A single low reading doesn’t necessarily mean there’s a problem. Illness, a recent growth spurt in length, or even a measurement taken right after a large diaper can affect the number. Pediatricians look at the trend over multiple visits. If weight gain has stalled or reversed, they’ll typically evaluate feeding patterns, check for underlying causes, and work with you on a plan to increase caloric intake.

Adjustments for Premature Babies

If your baby was born before 37 weeks, their expected weight at two months of calendar age will be lower than the charts suggest. Pediatricians use “corrected age” to account for this: subtract the number of weeks your baby arrived early from their actual age. A baby born at 36 weeks (4 weeks early) who is now 2 months old would be evaluated as a 1-month-old on the growth chart.

To calculate weeks of prematurity, subtract the gestational age at birth from 40 weeks. A baby born at 32 weeks was 8 weeks early, so at 2 months of actual age, their corrected age would be essentially 0, and newborn weight ranges would apply. This adjustment is used for the first two years of life and gives a much more accurate picture of whether a preterm baby is growing on track.

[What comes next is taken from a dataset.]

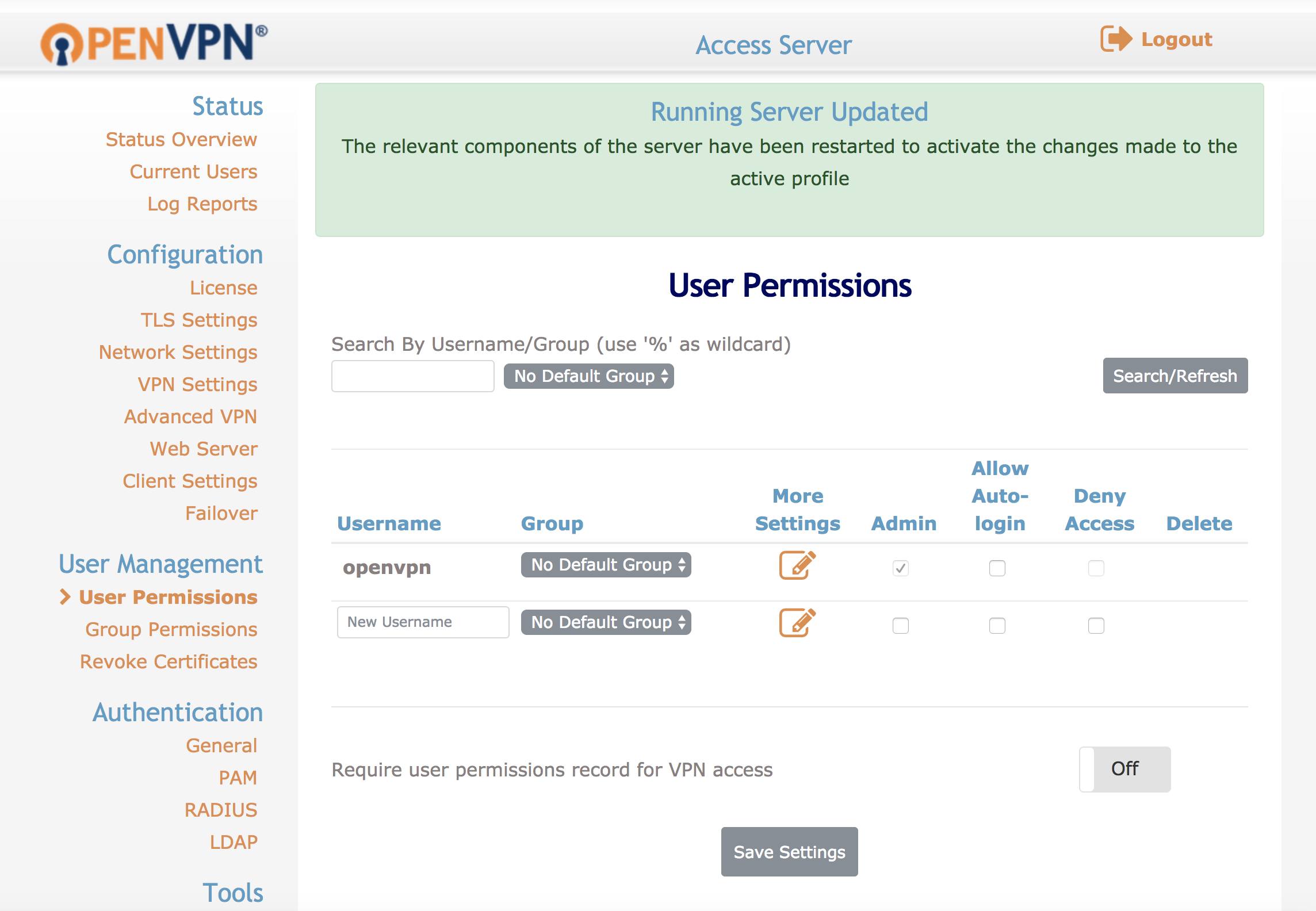Open the VPN Settings configuration page
Image resolution: width=1316 pixels, height=911 pixels.
coord(198,384)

What Matters More Than the Number

Your baby’s exact weight at two months is less important than the trajectory. A baby who was 7 pounds at birth and is now 10.5 pounds is gaining beautifully, even though 10.5 pounds sits below the 50th percentile. A baby who was 9 pounds at birth and is still only 10 pounds may need closer attention, because the rate of gain has slowed.

At the two-month well-child visit, your pediatrician will plot your baby’s weight, length, and head circumference on the growth chart and compare them to previous measurements. Consistent tracking along any percentile curve, whether it’s the 20th or the 80th, is the hallmark of healthy growth. The goal isn’t to be average. It’s to be consistent.